To kick-start the interview do you mind introducing DJM to our audience via a 60-second elevator pitch?
DJM is a VR (virtual reality) lab based in Malaysia, and we have been doing R&D into VR for two years already. The product we have now is quite unique. It is a free roaming wireless multiplayer VR game.
So if you have tried VR before, you will know most VR is wired, or if its wireless you won’t be able to move too far away from your initial starting point. But with our solution we offer a wireless VR integrated solution in a 10-by-10 meter environment. You can imagine a basketball court as the minimum size, but we can also do large spaces as well with 4–6 players. Inside the environment we can capture full body motion as the players move around in a virtual world to shoot their friends or monsters in the game. Inside the environment you can jump, you can squat, you can even military crawl style on the floor, except you can’t commando roll just yet!
The first application that we are building is a first-person sci-fi shooter game that you can play for 20 minutes. The other thing we have been conducting R&D on is optimizing the wireless latency. This means you can play for 20 minutes with no dizziness at all. Normally though, because most VR games have high latency, if you play for a long time you are subject to motion sickness and dizziness.
DJM have been making waves in developing solutions for theme parks and department stores, do you mind telling us what projects and solutions you have been working on here?

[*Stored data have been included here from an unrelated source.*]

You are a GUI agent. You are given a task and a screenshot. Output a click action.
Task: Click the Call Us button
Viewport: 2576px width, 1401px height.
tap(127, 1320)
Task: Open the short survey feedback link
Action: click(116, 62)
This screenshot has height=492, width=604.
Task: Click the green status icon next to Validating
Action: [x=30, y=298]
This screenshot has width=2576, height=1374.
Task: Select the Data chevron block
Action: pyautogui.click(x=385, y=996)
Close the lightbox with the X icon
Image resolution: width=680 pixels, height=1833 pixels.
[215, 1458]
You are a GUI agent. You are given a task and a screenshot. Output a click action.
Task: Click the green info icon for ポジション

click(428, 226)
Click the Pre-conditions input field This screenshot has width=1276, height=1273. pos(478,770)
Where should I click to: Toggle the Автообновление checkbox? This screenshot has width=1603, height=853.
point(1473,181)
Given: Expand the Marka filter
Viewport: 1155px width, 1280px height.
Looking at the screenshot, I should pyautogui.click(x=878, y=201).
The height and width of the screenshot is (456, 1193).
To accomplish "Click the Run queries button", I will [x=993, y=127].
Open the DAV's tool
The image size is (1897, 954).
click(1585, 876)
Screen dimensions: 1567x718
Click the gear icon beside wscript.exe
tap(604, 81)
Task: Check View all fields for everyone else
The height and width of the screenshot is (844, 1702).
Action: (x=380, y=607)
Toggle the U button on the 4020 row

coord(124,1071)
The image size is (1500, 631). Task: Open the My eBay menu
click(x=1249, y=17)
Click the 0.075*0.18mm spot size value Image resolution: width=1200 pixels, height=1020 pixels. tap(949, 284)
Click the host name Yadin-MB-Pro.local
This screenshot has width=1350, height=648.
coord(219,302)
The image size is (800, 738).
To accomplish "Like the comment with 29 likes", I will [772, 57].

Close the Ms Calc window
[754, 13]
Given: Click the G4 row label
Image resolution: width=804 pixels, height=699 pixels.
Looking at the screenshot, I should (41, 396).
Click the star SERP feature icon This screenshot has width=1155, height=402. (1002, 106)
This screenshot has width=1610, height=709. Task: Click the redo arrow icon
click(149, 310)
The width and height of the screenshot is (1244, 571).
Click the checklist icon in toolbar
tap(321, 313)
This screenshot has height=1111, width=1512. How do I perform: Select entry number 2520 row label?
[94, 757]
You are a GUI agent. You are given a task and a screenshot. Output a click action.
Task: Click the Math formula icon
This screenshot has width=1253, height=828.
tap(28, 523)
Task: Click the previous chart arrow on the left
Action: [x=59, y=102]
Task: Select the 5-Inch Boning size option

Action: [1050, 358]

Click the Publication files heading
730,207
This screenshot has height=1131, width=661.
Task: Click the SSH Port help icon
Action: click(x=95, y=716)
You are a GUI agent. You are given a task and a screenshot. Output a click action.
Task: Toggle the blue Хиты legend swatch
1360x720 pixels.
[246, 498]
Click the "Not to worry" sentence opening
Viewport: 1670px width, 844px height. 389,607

We have a prototype now in our office and we’ve been getting lots of requests from theme parks, shopping centers and arcades looking into our VR solution. Theme parks and shopping centers are always looking for new content to bring in more traffic and VR is the next big thing. There are actually very few people who are offering VR gaming solutions for public spaces and we are only one of three companies in the world currently operating in this space.
In regards to solutions for theme parks and department stores, what offline and online infrastructure goes into setting up a playable environment?
In terms of offline space we are looking at a 10-by-10 meter environment to start an arcade but of course we can set up multiple rooms of 10-by-10 and a flagship store. For our flagship store model we include extra rooms, including a player gallery and a clothing store to sell merchandise.
In terms of infrastructure, right now the VR arcade can be stand-alone with its own internal server. But we have been talking to Alibaba Cloud, and that was our proposition that won us the contest in Singapore. Our pitch was: Imagine an arcade in Hangzhou, Japan, Singapore and Korea, and by putting it all on the cloud you play multiplayer live across all those regions.
There is then a big opportunity to build a fan base out of this, and we know Alibaba has been investing heavily in E-Sports as well. We are actually currently working with Alibaba Cloud in cloud technology and have already started some initial projects. We next want to take it all the way to a full multi-player system.
Going forward, which regions or countries will you be prioritizing as part of your business expansion?
The closest market for us is of course home, Malaysia and Singapore, but we have been talking to investors from all over the region including Japan, the U.S and China.
The first concept store we will probably build in Malaysia, Singapore or another city in Southeast Asia. But we can build it anywhere really. If a Japanese investor — and Japan has so many theme parks and arcades — comes along and is impressed with it then we can build it in Japan, or say China.
What major challenges do you foresee as you expand into other markets?
The first thing is the people running the operations in the Asia market. This has been the biggest challenge so far. We need to find really good people, especially on the tech side, and then build a tech team that really understands where we want to go, and who have the capabilities to build those products.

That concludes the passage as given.